Bis in die Mitternacht, immer bestehet ein Maß

Allen gemein, doch jeglichem auch ist eignes beschieden,

Dahin gehet und kommt jeder, wohin er es kann.

Friedrich Hölderlin, Brot und Wein

*

Les images poétiques forgées au cours des siècles au renouvellement desquelles les poètes travaillent se substituent toutes à des impressions et des sensations vécues avant toute prise de parole, avant toute verbalisation consciente, avant tout jugement esthétique.

En est-il vraiment ainsi ?

*

Ecrivantce court texte que je veux solaire et sans autre originalité que la mise en évidence d’un parcours et d’une manière que je veux personnelle de bout en bout, l’honnêteté m’enjoint de signaler les ombres mouvantes et fécondes qui l’accompagnent, ombres projetées par Dionys Mascolo, Maurice Blanchot, Georges Bataille, Jacques Derrida, Jean-Luc Nancy, ce qui, j’en suis pleinement conscient, fait beaucoup pour un seul homme, mais sans que j’en ressente la charge comme un poids, bien au contraire, car je ne récuse pas la charge qui peut paraître écrasante que ces noms drainent avec eux en termes de responsabilité face à leurs écrits qu’il faut ne pas trahir, même si faire sienne une ou plusieurs pensées exige de maintenir résolument le cap vers ce devenir soi-même au contact d’altérités parfois intimidantes.

La sobriété s’impose en la matière nourrie de nombreuses lectures menées tout au long d’une vie qui s’est donné pour tâche de se tenir au plus près de sa vérité.

L’originalité ne se décrète pas, elle est tant le fruit d’un travail approfondi que d’une grâce qui nous vient, partant d’une chance que l’on saisit opportunément ou non, sans qu’il soit possible de savoir précisément d’où elle provient, sachant que nous sommes tous et toutes à la croisée de chemins multiples qui nous traversent autant qu’ils nous constituent en tant qu’êtres pensants, appartenant de ce fait à une communauté d’absence et partant de cette absence de communauté pour, tôt ou tard, faire le pas au-delà, soit affronter cette mort tout à la fois anonyme et personnelle que nous avons tous et toutes en commun, sans jamais en être le propriétaire jaloux ni pouvoir en jouir ni en disposer de quelque manière, à des fins de pathos le plus souvent.

Les effets de manche, les haussements d’épaule et les coups de menton à la Mussolini, voilà qui est bon tout au plus pour un prétoire ou bien une foule en délire.

Ce qui nous anime et nous occupe est autrement plus grave et plus léger qui va se perdant dans un rire sonore qui emporte tout.

Consigne 1 -
Réécris le passage du texte sur l'originalité qui commence par « La sobriété s’impose » et se termine par « de sa vérité. », en y remplaçant « sobriété » par « retenue ».
Le texte sur l'originalité et les entrées ne proviennent pas de la même source.

Entrées de repérage d'éléments
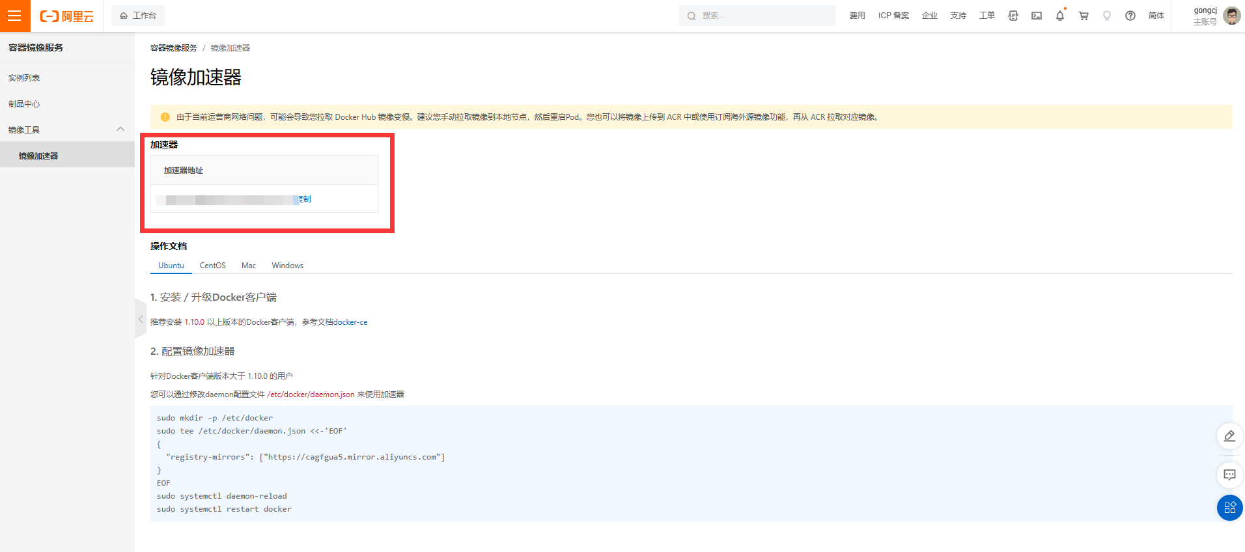The width and height of the screenshot is (1245, 552).
Task: Open the chat support floating button
Action: pos(1229,475)
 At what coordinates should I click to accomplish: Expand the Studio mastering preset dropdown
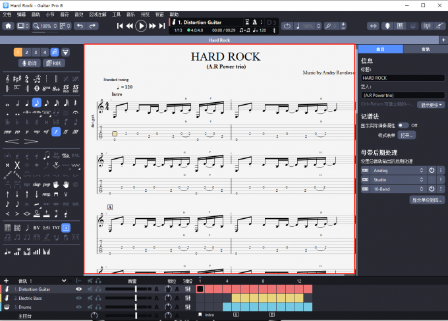point(421,179)
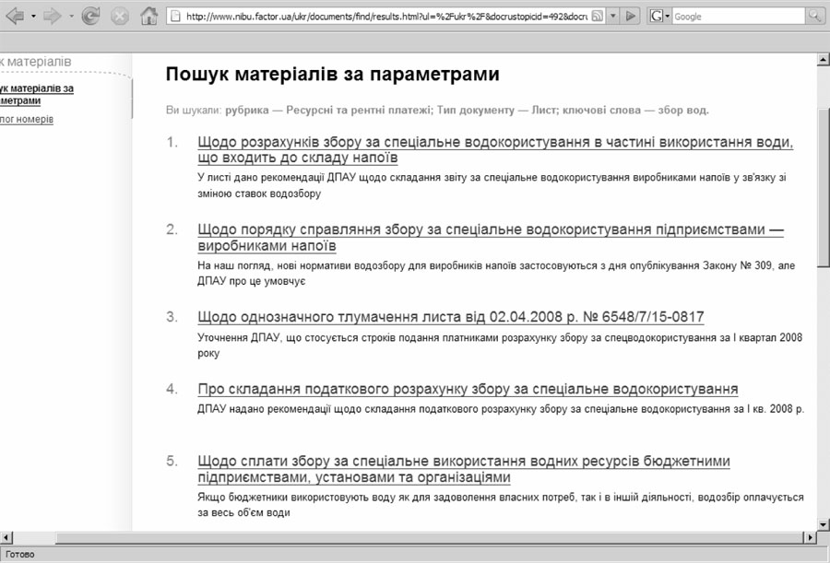This screenshot has width=830, height=563.
Task: Click the browser Back arrow button
Action: [15, 16]
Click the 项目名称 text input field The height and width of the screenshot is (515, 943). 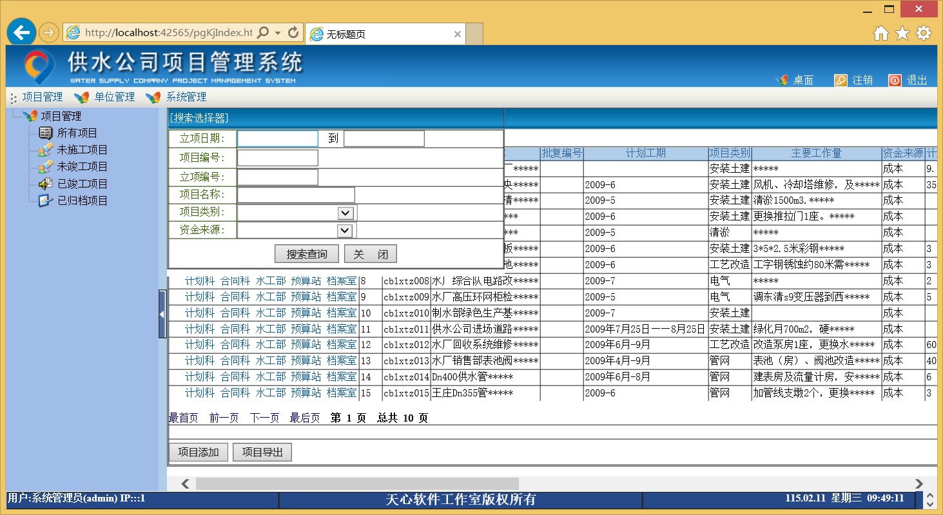coord(296,195)
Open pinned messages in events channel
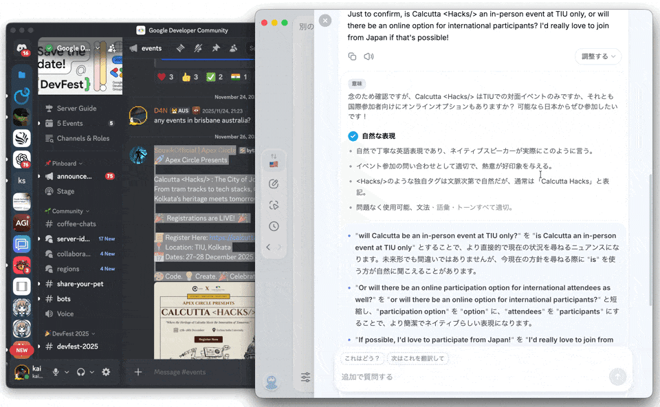The width and height of the screenshot is (660, 407). [216, 48]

Consigne 2 -
Relève toutes les lignes des entrées où figure la chaîne « Open », en tenant compte de la casse.

Solution détaillée 1 -
La retenue s’impose en la matière nourrie de nombreuses lectures menées tout au long d’une vie qui s’est donné pour tâche de se tenir au plus près de sa vérité.

Solution détaillée 2 -
Task: Open the chat support floating button
Open pinned messages in events channel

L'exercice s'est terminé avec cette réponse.